Whirlwind London

It is a short two minute walk from the tube to work, but suddenly I felt I was excitedly overwhelmed by the busy sidewalks, the goings-on of a big city. My mind started buzzing away with observation:
 
Sirens screaming, a man in paint-splattered overalls carrying a ladder, a child crying, a woman’s breasts bouncing in a tight shirt, an elderly couple holding each other up as they shuffled along slowly, a mad flock of pigeons swooping for crumbs, kids on bikes, a jogger weaving by, a car honking horns, someone jumping over a puddle, umbrellas shaking off drips of rain, flashing orange lights of a work truck, a woman sitting in outside a sidewalk café laughing over a glass of wine, a man sitting on the sidewalk outside of Tesco selling the Big Issue, a street vendor with flowers, a man runs across the street calling someone’s name, a chugger tries to persuade someone to sponsor the children, a woman drops a cucumber out of her bag and bends to pick it up, a workman shouts to a friend over the noise of a machine, a woman points to something in the window of Oxfam, ashes falling on the tips of her shoes, a motorbike coming to a stop, a child on a scooter, a mural on the wall, a walk across a car park full of chatting groups of students, the slow drop of rain water from the door frame onto the mat and always somewhere, somehow, a sacred moment of stillness.
 
Today I saw a woman accelerate backwards into the front of a parked car. At the sound of cracking plastic, she met my eyes and sheepishly looked away.
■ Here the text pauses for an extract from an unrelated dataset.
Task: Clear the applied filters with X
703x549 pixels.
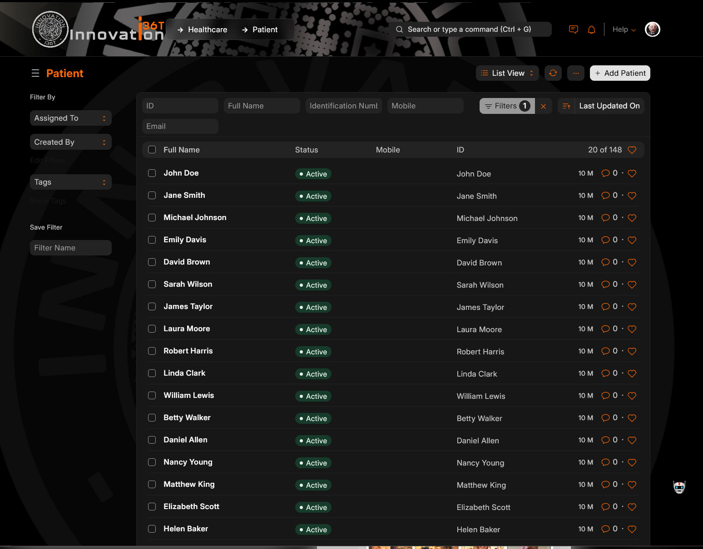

Then the printer was steaming like hot breath on a winter day because my office is arctic. They have replaced my favourite American bagel shop where the guy makes me smiley faces out of BBQ sauce on my chicken melts with a Cards Galore. Not even a unique card shop. On my way home, they made an announcement on the tube: “Woman, don’t let your child ride a scooter on the platform” two seconds before a Central Line train trundled in at lightning speed. On the way home, a teenager asked me, of all people, to buy him cigarettes. I didn’t. I don’t do people after 5:30 on weekdays. 
 
How was your day?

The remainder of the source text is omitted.